▼

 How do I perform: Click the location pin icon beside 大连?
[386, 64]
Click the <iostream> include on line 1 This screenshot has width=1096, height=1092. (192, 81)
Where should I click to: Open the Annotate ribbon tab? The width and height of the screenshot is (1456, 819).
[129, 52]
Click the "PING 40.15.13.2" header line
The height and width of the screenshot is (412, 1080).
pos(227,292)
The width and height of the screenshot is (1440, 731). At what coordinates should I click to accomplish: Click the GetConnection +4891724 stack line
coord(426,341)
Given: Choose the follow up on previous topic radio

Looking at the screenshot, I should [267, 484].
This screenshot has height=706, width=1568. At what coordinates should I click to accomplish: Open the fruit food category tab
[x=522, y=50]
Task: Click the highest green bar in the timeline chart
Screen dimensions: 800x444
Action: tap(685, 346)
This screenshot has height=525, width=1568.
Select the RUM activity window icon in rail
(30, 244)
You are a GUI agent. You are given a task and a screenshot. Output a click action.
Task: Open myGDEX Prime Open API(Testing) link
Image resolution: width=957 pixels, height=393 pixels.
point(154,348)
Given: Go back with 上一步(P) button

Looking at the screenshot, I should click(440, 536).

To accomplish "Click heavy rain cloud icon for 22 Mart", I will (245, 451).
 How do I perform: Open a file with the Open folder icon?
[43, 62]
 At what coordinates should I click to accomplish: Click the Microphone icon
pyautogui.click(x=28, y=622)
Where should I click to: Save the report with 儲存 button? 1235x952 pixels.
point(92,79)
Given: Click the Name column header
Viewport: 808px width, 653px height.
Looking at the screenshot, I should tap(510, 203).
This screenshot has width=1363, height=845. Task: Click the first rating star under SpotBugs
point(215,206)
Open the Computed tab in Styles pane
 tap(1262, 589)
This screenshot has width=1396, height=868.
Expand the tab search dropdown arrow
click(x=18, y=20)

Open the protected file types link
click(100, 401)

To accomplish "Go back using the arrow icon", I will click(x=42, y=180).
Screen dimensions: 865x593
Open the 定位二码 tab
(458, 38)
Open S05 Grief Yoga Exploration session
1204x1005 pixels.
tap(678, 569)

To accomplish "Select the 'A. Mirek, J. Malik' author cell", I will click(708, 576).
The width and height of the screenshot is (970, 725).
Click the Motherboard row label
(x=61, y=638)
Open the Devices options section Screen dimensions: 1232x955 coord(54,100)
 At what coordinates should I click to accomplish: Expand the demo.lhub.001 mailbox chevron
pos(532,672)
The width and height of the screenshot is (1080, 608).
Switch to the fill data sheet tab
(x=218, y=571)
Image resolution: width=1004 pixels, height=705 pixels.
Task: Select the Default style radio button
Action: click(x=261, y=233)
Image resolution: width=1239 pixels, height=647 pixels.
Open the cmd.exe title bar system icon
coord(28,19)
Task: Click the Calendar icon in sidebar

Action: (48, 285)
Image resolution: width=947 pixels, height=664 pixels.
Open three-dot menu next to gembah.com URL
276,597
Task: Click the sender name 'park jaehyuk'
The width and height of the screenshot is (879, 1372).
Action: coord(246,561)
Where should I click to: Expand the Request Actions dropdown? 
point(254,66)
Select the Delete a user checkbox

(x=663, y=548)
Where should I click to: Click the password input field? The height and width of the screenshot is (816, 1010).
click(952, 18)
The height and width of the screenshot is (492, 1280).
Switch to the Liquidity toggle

▲

Directive: Copy out the items from the line containing "the Microphone icon" through the line containing "Looking at the screenshot, I should tap(510, 203).", keeping each line unchanged.

Exercise response:
 At what coordinates should I click to accomplish: Click the Microphone icon
pyautogui.click(x=28, y=622)
Where should I click to: Save the report with 儲存 button? 1235x952 pixels.
point(92,79)
Given: Click the Name column header
Viewport: 808px width, 653px height.
Looking at the screenshot, I should tap(510, 203).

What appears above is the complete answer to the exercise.